* Set task *
Update the rows below by replacing "Click" with "Select" and leaving everything else unchanged. Omit the pictures from your answer.

(Rows for finding displayed items)
— start —
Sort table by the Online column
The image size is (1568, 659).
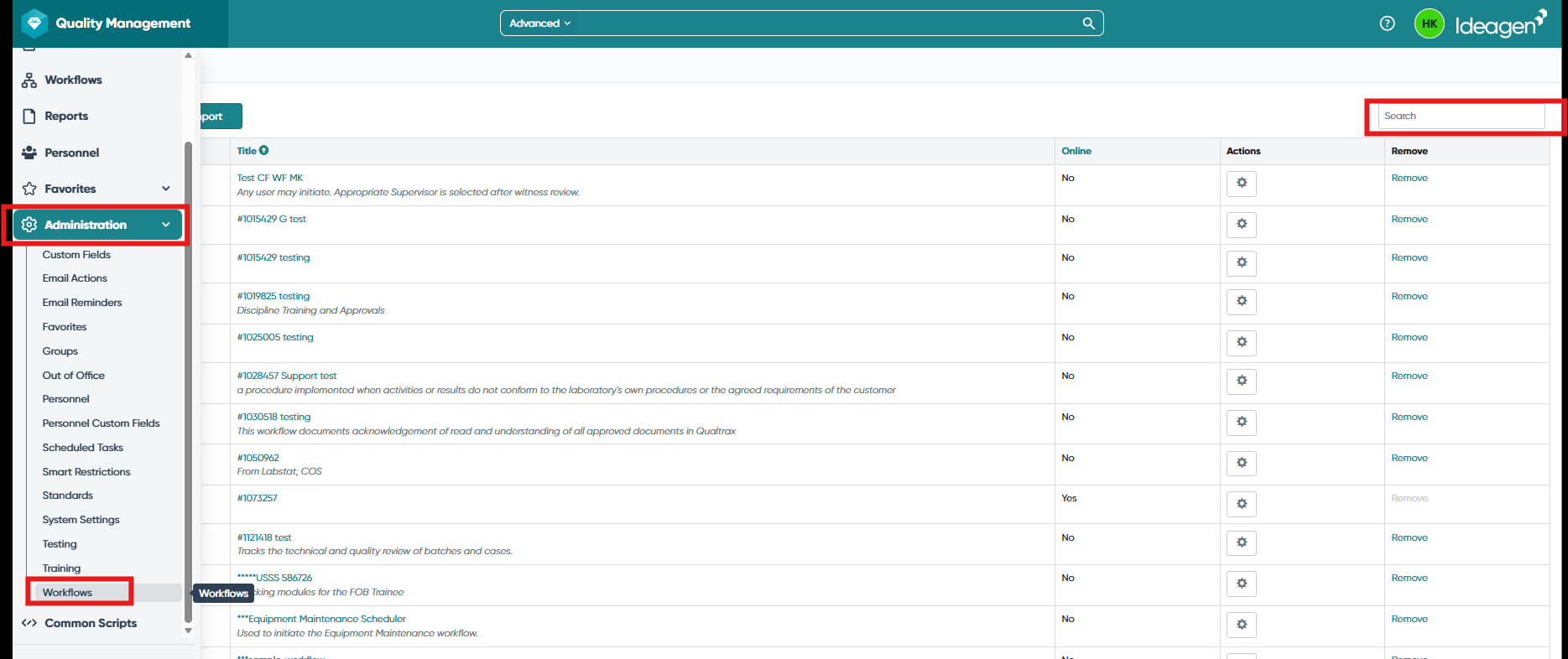point(1076,151)
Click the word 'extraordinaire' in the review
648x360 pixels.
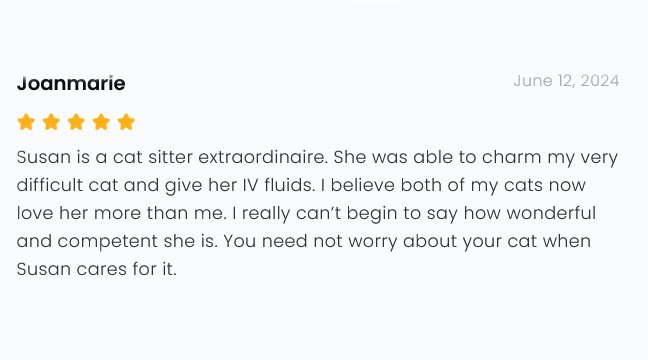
— end —
* Full output *
Sort table by the Online column
The image size is (1568, 659).
point(1076,151)
Select the word 'extraordinaire' in the review
648x360 pixels.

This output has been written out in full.